Nike Shoe Sales Analysis: Multi-Algorithm in Revealing Consumer Trends with SAS Data and CRISP-DM Method

An in-depth analysis of Nike shoe sales data using multi-algorithm machine learning and the CRISP-DM framework to uncover consumer trends and inform effective marketing strategies.
Back to Portfolio

SAS Visual Analytics: Analyzing Nike Shoe Sales Trends

SAS Visual Analytics Project

Figure 1: Overview of the Nike Shoe Sales Analysis Project.

Nike is one of the largest and most recognized athletic shoe brands globally, renowned for its high-quality products and innovative designs. To understand consumer acceptance of Nike shoes, sales data from various online platforms (Nike official website, Amazon, and other retailers) was collected. This data includes product information, pricing, discounts, ratings, reviews, and images. The analysis was conducted using the CRISP-DM method and SAS data analysis tools to identify consumer trends and preference patterns. The results of this analysis are expected to provide useful insights for designing more effective product and marketing strategies, enhancing customer satisfaction, and optimizing Nike's sales.

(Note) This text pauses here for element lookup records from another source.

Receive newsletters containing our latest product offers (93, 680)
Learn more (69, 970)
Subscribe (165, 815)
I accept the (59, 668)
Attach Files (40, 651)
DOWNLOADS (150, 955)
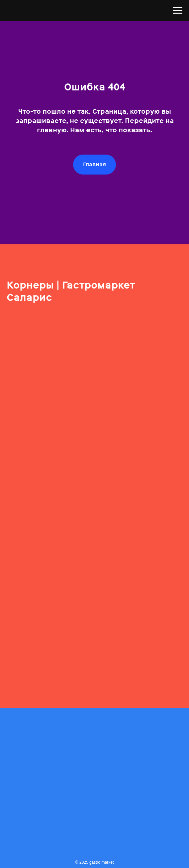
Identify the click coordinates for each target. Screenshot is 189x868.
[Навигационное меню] (178, 10)
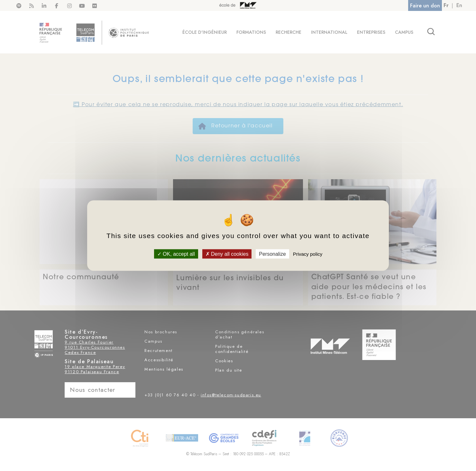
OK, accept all (176, 254)
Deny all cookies (227, 254)
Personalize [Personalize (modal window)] (272, 254)
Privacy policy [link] (308, 254)
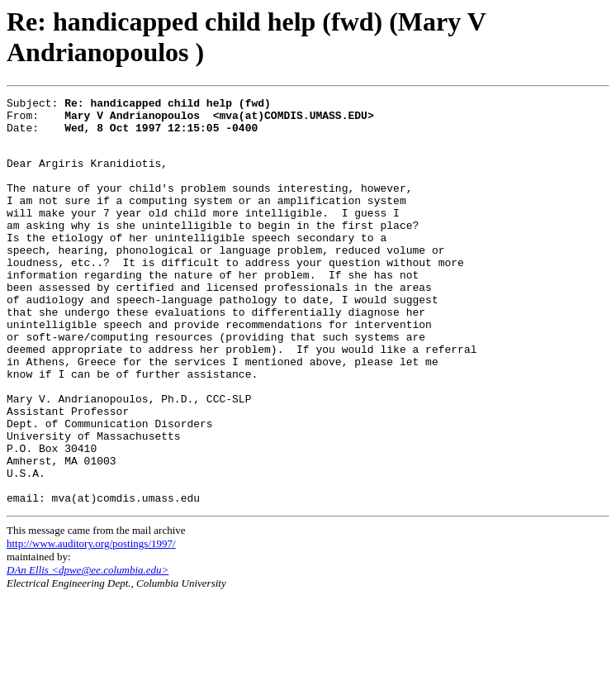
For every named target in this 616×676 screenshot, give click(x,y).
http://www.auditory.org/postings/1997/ (91, 622)
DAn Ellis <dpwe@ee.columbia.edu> (88, 649)
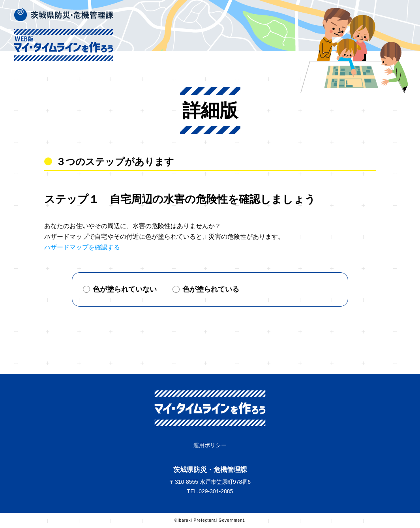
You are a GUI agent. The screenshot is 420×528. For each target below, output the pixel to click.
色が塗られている (206, 289)
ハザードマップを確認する (82, 247)
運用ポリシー (210, 445)
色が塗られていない (120, 289)
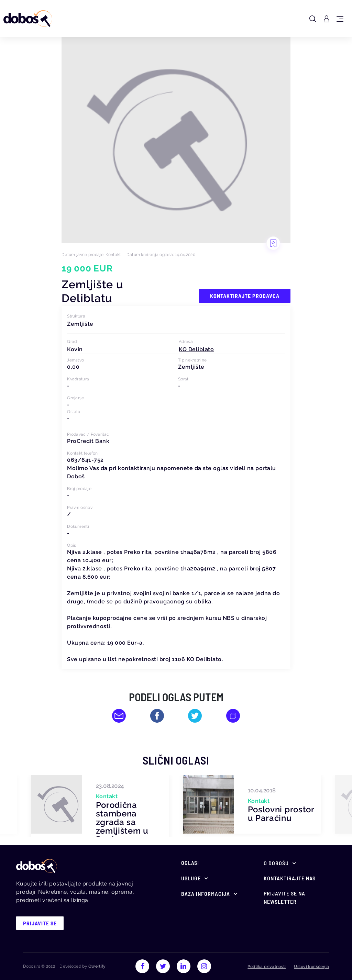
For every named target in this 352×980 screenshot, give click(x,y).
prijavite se (40, 923)
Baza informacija (205, 893)
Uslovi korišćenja (311, 966)
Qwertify (97, 966)
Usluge (191, 878)
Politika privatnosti (266, 966)
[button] (196, 349)
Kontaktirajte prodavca (245, 296)
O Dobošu (276, 863)
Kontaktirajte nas (290, 878)
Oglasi (190, 862)
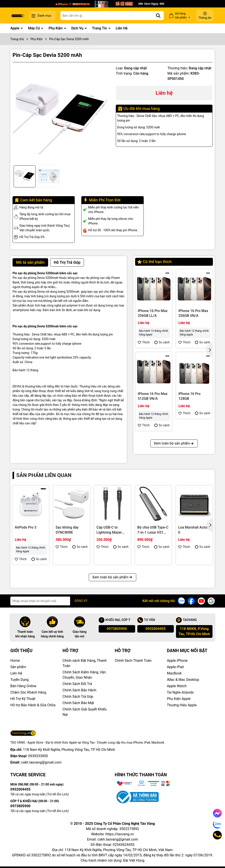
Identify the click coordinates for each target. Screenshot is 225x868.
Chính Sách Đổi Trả (77, 684)
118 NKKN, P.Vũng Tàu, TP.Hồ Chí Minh (194, 631)
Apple (15, 28)
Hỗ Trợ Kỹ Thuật (23, 699)
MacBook (174, 673)
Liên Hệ (121, 28)
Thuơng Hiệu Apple (182, 705)
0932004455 (156, 629)
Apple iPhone (177, 660)
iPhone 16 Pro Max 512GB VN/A (152, 396)
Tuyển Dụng (20, 680)
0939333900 (38, 756)
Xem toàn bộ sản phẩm (174, 443)
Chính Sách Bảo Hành (80, 690)
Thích (144, 342)
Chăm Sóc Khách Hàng (28, 692)
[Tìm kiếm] (158, 16)
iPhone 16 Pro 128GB (190, 396)
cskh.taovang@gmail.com (41, 762)
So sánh (162, 342)
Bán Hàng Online (23, 686)
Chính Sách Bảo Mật (78, 703)
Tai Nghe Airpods (180, 692)
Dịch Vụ (78, 28)
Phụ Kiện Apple (179, 699)
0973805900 (117, 629)
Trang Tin (100, 28)
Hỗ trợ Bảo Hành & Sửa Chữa (33, 705)
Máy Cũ (34, 28)
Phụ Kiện (56, 28)
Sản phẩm (18, 667)
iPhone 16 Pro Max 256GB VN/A (193, 313)
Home (15, 660)
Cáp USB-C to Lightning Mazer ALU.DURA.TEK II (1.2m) (110, 530)
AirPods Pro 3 (26, 527)
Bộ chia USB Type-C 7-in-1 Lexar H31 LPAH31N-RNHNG (153, 530)
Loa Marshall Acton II (193, 530)
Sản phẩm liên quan (44, 475)
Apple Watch (177, 686)
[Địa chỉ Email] (51, 601)
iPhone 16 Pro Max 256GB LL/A (152, 313)
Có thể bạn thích (154, 261)
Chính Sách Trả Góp (78, 696)
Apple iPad (175, 667)
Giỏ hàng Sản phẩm (183, 16)
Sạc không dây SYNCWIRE (67, 530)
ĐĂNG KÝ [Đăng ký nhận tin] (81, 601)
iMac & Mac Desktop (183, 680)
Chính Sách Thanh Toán (133, 660)
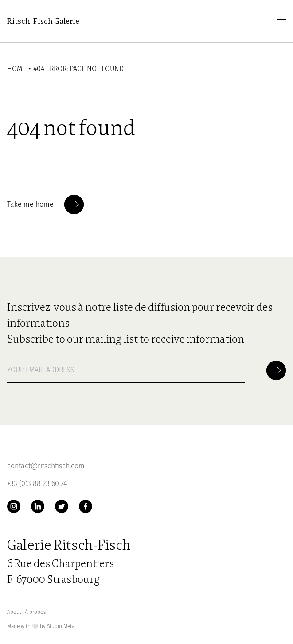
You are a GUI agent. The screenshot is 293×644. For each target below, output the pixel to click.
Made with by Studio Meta (41, 626)
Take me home (45, 204)
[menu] (281, 21)
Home (16, 69)
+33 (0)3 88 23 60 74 (37, 483)
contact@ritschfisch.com (46, 466)
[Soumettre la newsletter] (74, 204)
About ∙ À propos (27, 612)
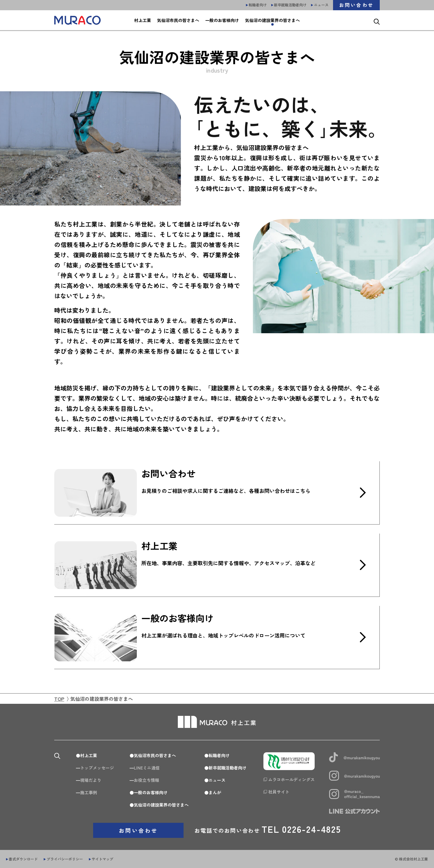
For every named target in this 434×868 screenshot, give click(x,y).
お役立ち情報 (146, 780)
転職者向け (219, 755)
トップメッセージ (97, 768)
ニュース (217, 780)
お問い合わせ (138, 830)
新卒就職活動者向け (227, 768)
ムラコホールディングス (291, 779)
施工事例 (89, 793)
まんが (215, 793)
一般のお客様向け (151, 793)
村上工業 (89, 755)
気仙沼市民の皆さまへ (155, 755)
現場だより (91, 780)
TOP (59, 699)
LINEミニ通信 (147, 768)
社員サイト (279, 792)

1. The Problem: Deciphering Complex Consumer Behavior for Strategic Advantage

Understanding how Nike shoes are received by consumers is crucial for strategic decision-making. The challenge lies in extracting meaningful insights from a diverse dataset that includes product information, pricing, discounts, ratings, reviews, and images from various online platforms. Traditional analysis methods may not fully uncover the complex patterns and predictive behaviors needed for effective marketing and product development. In the era of data-driven decision-making, machine learning becomes an invaluable tool to discover intricate patterns and predict consumer behavior, especially in complex sales contexts. The goal is to identify the best algorithms to recognize patterns that reflect consumer behavior through historical data analysis.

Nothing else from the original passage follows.